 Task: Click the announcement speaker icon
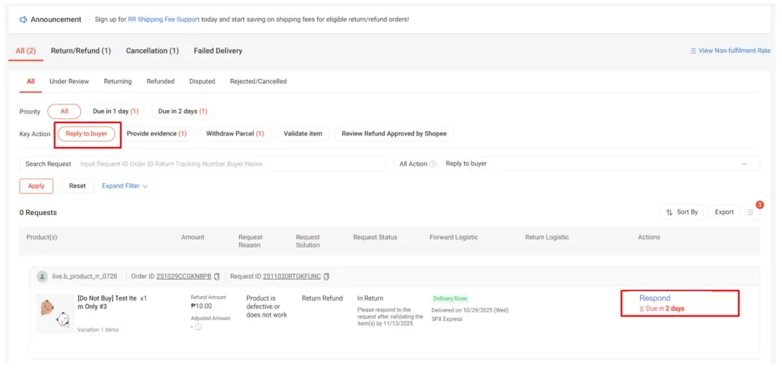[x=23, y=19]
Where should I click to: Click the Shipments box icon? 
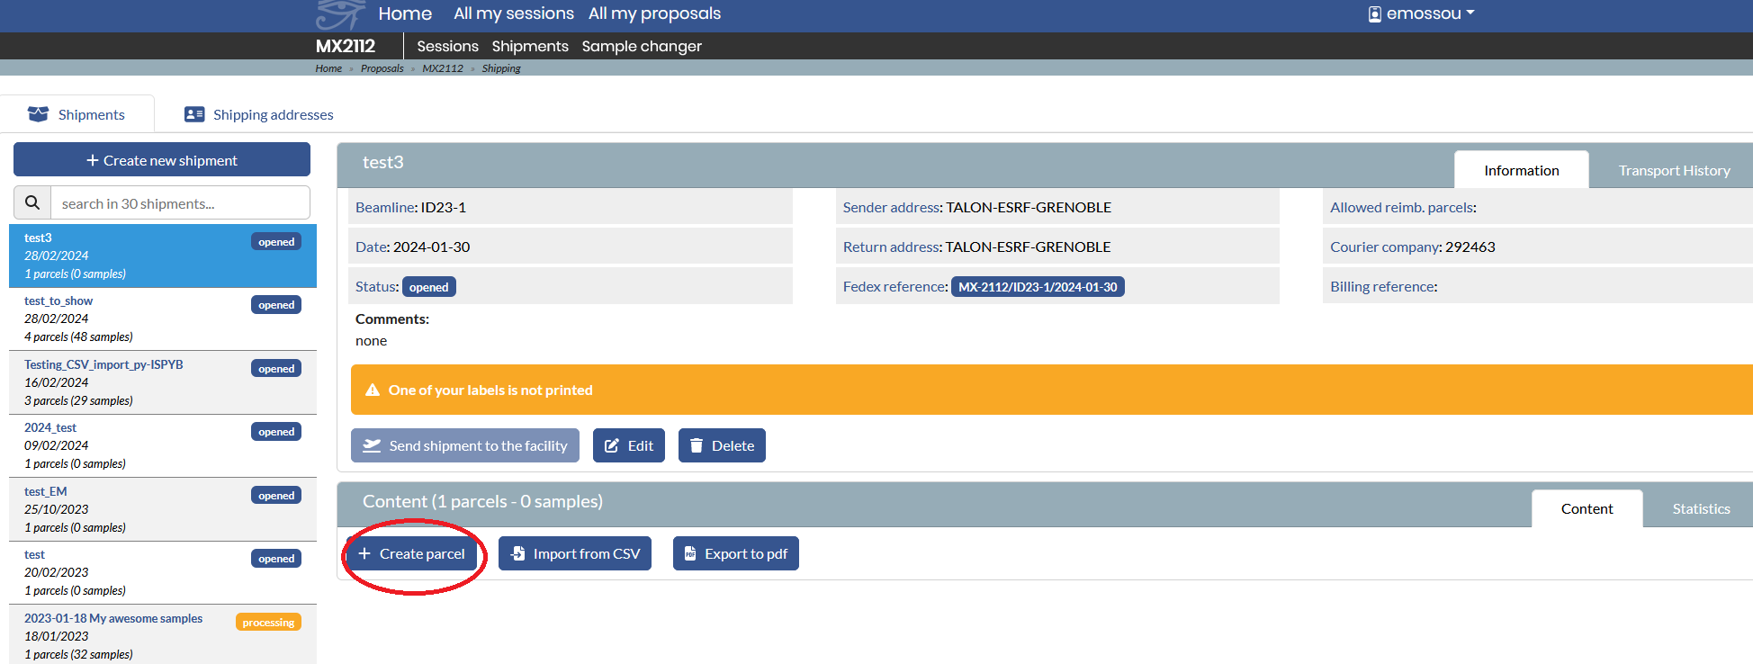pos(38,114)
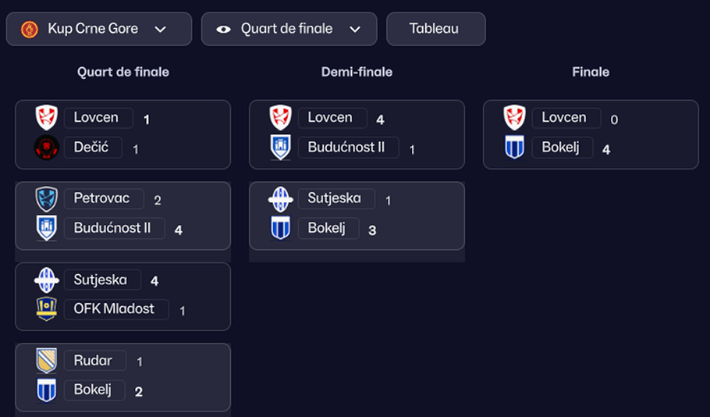Viewport: 710px width, 417px height.
Task: Click Dečić club crest in quarter-final
Action: coord(47,148)
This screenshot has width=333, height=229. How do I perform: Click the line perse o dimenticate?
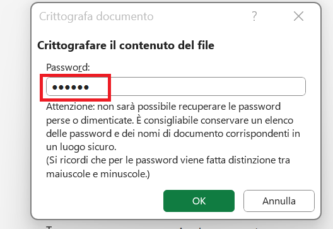pos(90,120)
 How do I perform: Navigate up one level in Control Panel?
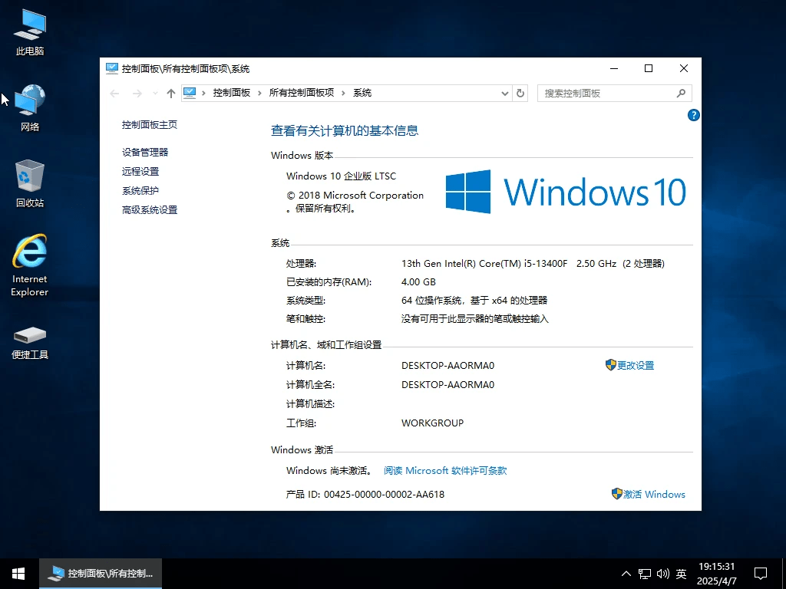170,92
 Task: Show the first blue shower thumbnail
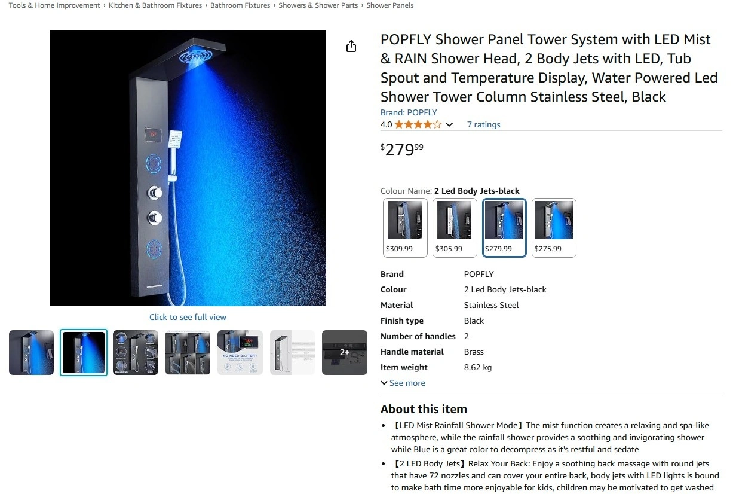[32, 352]
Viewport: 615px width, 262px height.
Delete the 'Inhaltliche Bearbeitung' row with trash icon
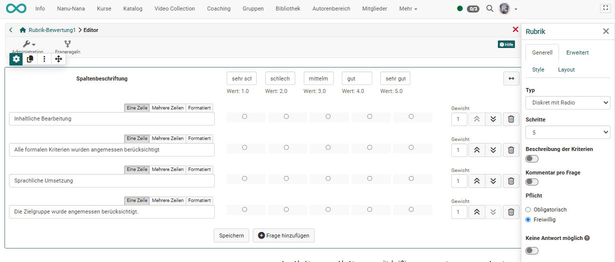pyautogui.click(x=511, y=119)
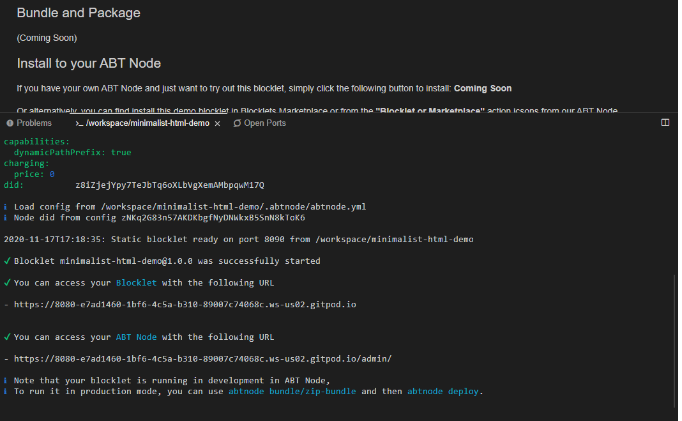Image resolution: width=682 pixels, height=421 pixels.
Task: Toggle the panel layout icon at the panel's right
Action: click(665, 123)
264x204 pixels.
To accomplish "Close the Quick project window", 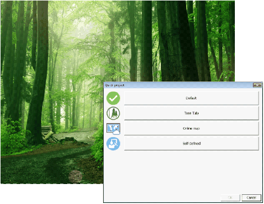I will tap(257, 85).
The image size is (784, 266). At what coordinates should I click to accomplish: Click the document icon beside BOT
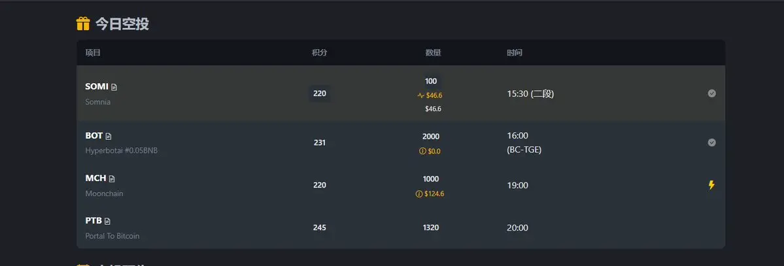(109, 137)
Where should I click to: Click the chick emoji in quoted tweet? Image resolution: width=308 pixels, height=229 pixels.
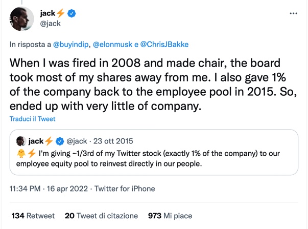click(20, 154)
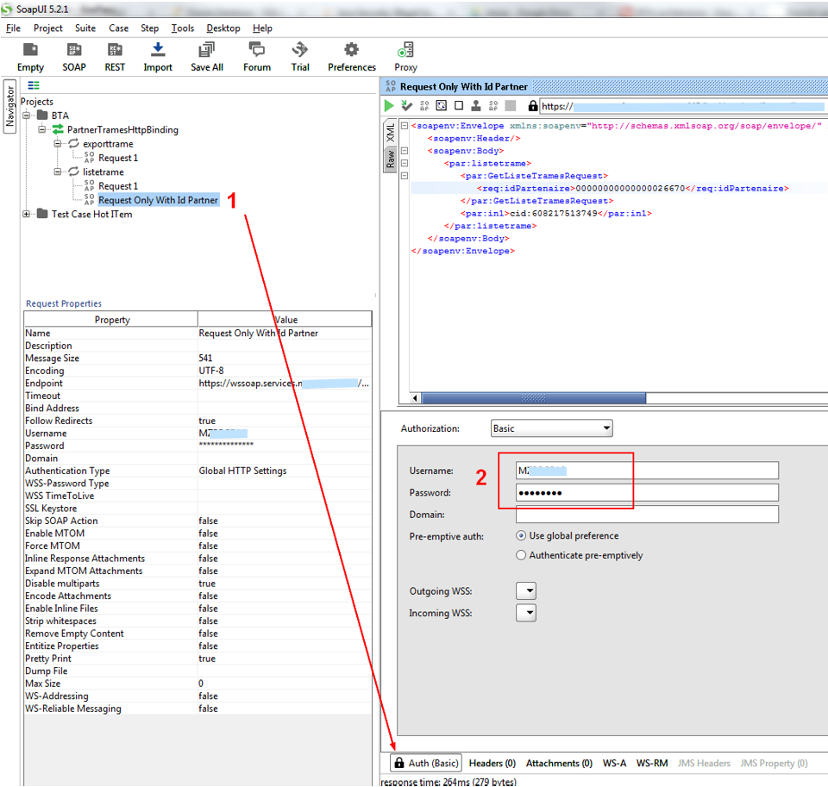This screenshot has width=828, height=787.
Task: Select the Use global preference radio
Action: (521, 536)
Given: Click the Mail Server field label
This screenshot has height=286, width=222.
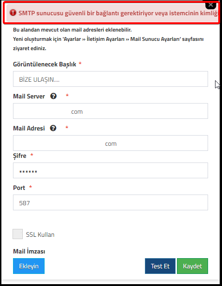Looking at the screenshot, I should 29,96.
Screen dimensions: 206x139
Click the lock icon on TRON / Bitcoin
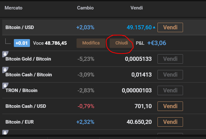coord(5,86)
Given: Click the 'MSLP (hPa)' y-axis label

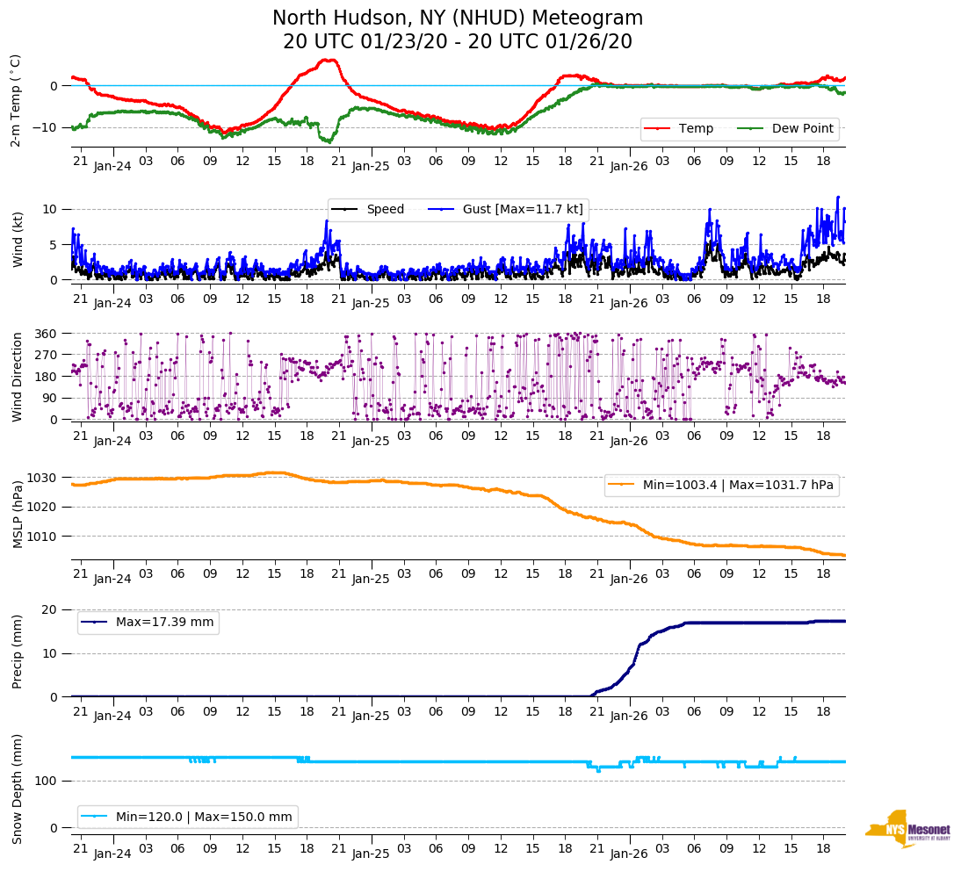Looking at the screenshot, I should 18,515.
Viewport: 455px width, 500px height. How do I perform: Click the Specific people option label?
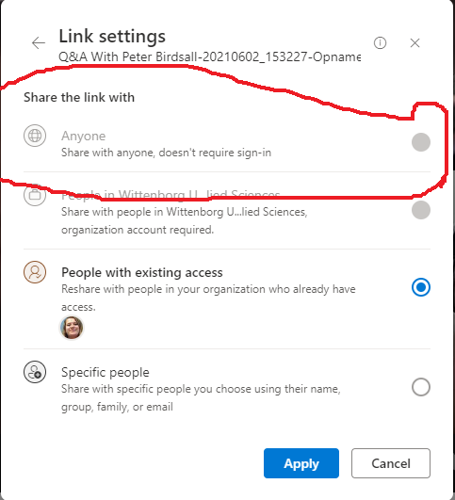point(106,372)
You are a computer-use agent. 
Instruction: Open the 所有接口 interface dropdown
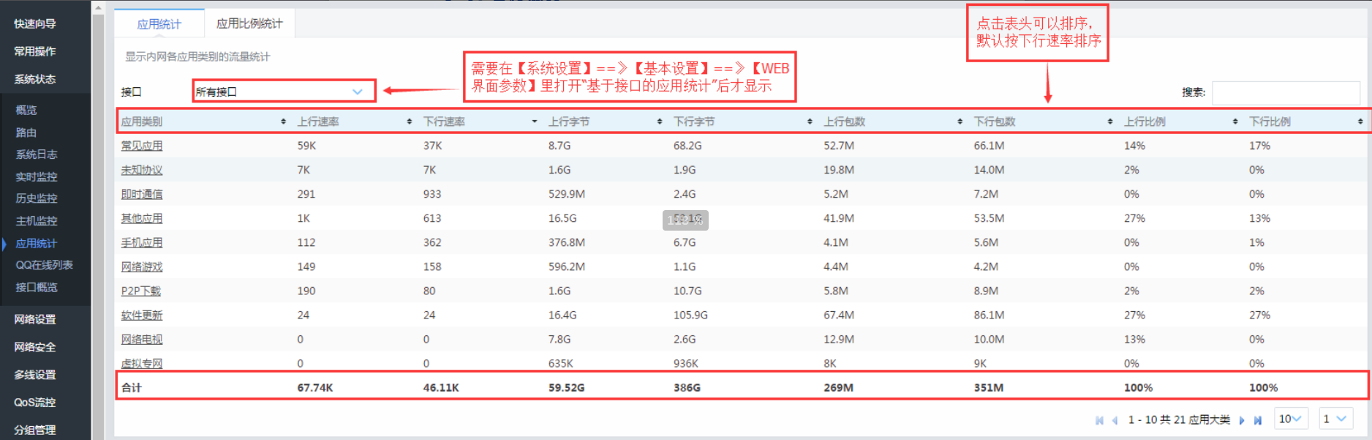coord(284,92)
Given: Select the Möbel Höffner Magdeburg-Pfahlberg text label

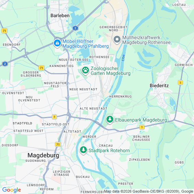Looking at the screenshot, I should click(85, 44).
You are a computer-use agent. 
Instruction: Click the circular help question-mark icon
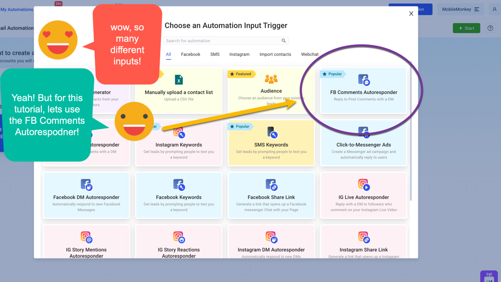click(490, 28)
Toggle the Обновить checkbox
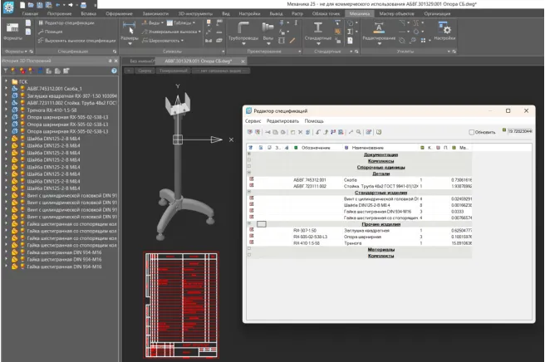This screenshot has width=545, height=362. (471, 132)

WHAT TO DO ▸ Please repeat, with no pictures, each line from the start of the records above through the line with "Viewport: 615px width, 262px height.", inclusive, and only those.

EXERCISE ANSWER ▸
 Task: Click the announcement speaker icon
[x=23, y=19]
Where should I click to: Click the Shipments box icon? 
pos(38,114)
Viewport: 710px width, 417px height.
Task: Click Dečić club crest in quarter-final
Action: coord(47,148)
This screenshot has width=333, height=229. How do I perform: Click the line perse o dimenticate?
pos(90,120)
 How do I perform: Navigate up one level in Control Panel?
170,92
 Task: Show the first blue shower thumbnail
[32, 352]
Viewport: 615px width, 262px height.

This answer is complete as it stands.